• [Problem to work on] Render the listing from the line containing "You are a computer-use agent. The" through the end of the listing as a two-column CSV with the columns instruction and coordinates. Give one row for each entry, put each field in quotes, and replace any line breaks with spaces.

Item coordinate listing:
+---+
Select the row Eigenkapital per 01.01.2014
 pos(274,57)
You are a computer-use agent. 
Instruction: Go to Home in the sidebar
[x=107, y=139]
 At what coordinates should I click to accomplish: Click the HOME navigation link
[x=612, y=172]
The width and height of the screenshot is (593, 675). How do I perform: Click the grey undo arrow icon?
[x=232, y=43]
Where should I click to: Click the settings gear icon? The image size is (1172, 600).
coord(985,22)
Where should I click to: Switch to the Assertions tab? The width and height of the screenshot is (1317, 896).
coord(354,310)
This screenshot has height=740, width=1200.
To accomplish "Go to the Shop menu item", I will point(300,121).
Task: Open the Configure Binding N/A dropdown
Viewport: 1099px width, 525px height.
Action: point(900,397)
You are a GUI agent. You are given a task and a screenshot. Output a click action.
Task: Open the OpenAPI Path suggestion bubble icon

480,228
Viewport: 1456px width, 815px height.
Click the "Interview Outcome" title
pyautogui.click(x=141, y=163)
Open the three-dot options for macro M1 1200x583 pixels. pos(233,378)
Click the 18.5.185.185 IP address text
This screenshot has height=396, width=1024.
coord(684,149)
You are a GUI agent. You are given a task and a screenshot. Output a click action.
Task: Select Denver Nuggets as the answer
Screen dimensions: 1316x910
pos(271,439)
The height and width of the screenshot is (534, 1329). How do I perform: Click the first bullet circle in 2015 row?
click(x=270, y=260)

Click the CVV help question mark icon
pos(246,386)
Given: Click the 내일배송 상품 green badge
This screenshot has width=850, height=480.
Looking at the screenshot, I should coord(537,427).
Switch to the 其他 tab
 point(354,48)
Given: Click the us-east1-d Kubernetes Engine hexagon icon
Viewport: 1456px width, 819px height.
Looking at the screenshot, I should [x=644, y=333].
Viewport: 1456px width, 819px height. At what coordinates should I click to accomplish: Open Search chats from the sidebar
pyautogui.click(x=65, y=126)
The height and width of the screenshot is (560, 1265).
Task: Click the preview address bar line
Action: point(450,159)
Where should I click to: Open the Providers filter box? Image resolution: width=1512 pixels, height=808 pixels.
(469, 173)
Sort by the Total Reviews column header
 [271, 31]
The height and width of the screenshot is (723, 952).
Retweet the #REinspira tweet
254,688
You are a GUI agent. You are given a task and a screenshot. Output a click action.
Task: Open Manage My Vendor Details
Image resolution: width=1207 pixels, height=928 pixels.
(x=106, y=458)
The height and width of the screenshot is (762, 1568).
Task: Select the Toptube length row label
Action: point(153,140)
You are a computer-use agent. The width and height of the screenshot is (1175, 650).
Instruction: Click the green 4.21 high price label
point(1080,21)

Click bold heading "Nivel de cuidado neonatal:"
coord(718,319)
+---+
• [Full answer]
instruction,coordinates
"You are a computer-use agent. The width and height of the screenshot is (1175, 650). Instruction: Click the green 4.21 high price label","point(1080,21)"
"Click bold heading ""Nivel de cuidado neonatal:""","coord(718,319)"